To set the scene, Octodad is an octopus cunningly disguising himself as a human, he is married and has two children, and so it is that he must hide his true identity from both them and the world at large, whilst also managing to play the roles of both attentive father and husband. Typically, the game sees the hapless cephalopod attempt to manoeuvre his awkward body around otherwise mundane situations, with typically varying levels of success due, primarily, to the game’s weakest points, which I’ll start with now.
For anyone that has played a Katamari game before, you’ll surely recall that in each and every release, the principle issues that the game possesses are found in its control scheme and uncooperative camera. And so it is with Octodad, though like Namco’s idiosyncratic item collector, there probably isn’t a better way to accomplish what the team were aiming for, yet that simply doesn’t stop the controlling of the titular characters obstinate limbs from becoming a rather frustrating affair as they constantly wrap themselves around objects within the level or become trapped as you attempt to climb a ladder. This is further worsened by the fact that there are no camera controls whatsoever, which – in a third person game – are truly essential. To give Young Horses their due though, the camera still manages to perform fairly adequately, it’s just that when the player is required to provide that little bit more finesse, it often feels as though it simply isn’t possible due to the limited view of the game world that they have.

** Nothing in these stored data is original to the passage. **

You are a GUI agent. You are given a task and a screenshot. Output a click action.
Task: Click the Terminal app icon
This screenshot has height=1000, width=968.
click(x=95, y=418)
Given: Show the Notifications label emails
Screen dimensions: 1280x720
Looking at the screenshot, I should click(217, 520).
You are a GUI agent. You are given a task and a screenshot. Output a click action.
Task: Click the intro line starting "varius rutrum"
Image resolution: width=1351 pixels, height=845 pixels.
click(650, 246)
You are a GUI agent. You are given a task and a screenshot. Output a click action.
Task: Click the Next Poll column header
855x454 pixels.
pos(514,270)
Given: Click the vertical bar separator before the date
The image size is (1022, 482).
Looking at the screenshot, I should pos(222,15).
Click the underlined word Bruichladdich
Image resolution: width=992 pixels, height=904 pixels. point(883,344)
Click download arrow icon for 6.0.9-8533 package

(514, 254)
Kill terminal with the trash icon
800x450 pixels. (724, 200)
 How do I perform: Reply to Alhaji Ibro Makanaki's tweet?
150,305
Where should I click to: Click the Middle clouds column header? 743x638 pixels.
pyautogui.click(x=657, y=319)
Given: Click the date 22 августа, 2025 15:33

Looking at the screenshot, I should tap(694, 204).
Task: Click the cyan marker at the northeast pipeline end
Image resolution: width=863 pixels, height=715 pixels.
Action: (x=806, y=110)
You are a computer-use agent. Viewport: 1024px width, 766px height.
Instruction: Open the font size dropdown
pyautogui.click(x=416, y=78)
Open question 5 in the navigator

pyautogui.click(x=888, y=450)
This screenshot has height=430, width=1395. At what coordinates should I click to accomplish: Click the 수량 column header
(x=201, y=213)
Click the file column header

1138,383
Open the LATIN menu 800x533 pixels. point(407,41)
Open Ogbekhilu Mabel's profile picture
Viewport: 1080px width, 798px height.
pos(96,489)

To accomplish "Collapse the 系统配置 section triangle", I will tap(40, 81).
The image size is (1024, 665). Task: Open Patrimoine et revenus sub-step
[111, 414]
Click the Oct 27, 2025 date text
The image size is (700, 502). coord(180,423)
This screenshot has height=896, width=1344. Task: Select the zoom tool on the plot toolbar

In fairness, however, the control scheme – as I said earlier – is actually as good as it could have been, feeling almost intuitive as it gives control of individual limbs to the player, and they are taught through the best possible tutorial; Octodad’s wedding day. Here, it feels as though the facsimile humanoid required a little too much Dutch courage, as players drunkenly swan around the church, looking for his tuxedo, bow tie and eventually the wedding ring itself. This effectively serves as the prologue to the game’s story. Setting the scene perfectly before throwing player’s into the rigmarole of Octodad’s daily life.
Graphically speaking, Octodad: Dadliest Catch is relatively simplistic, but it’s heavily stylised, and that certainly lets the game away with it, in fact, there’s actually a hefty dose charm to found in the game’s aesthetics, bought to life with some hammy B-movie like voice acting that surely puts a smile on the face of everyone who’s had the pleasure of trying the game already. The animation is wonderfully whimsical too, so the bulk of the laughs that the game provides are likely to stem from its slapstick stylings which emerge with their heads held high from Monty Python’s Ministry of Silly Walks, as the invertebrate Octodad contorts his body this way and that in order to remain upright as he makes his way around. Banana peels line some areas too, but I think it’s needless to say what happens when you accidentally step on one of those.
Whilst each of the human characters speak as one would expect them to, Octodad communicates with a series of nonsensical outbursts that typically delight throughout, particularly at the start of the game when he attempts to resolve some biological concerns of his two children. Evidently then, the focus for Young Horses was to create a heart-warming and humorous experience, as opposed to a genuinely challenging one, which, to be perfectly honest, probably wouldn’t have worked out favourably anyway, so they definitely made the correct choice, but there can be no denying that the story mode is rather short as a result. However, each level presents new challenges that mix up the gameplay to no end, from preparing lunch for the kids or shopping for the family’s groceries to evading the clutches of both a hammerhead shark and a maniacal chef hell bent on ousting the poor protagonist as the invertebrate imposter that he is.
There is, unfortunately, little reason to return to Octodad: Deadliest Catch having already bested it, but developer, Young Horses, has seen fit to add in a range of collectible neck ties that can be picked up, though strangely some have to be found within the story mode rather than allowing players to return to replay the level on its own to do so. On top of this, there’s also a co-operative mode wherein two to four players each take control of one or more of the protagonist’s elongated, and rather pliant limbs, which is undoubtedly an unexpected, yet welcome treat.
Coming in at £11.99, Octodad: Dadliest Catch is something of a budget title that I can’t help but recommend; it’s funny and it’s unusual, so sadly, it probably won’t be enjoyed by all. Still though, at that price, I thoroughly recommend that you all dip your toe in the ocean and give it a shot, you never know, you may just enjoy it as much as I did.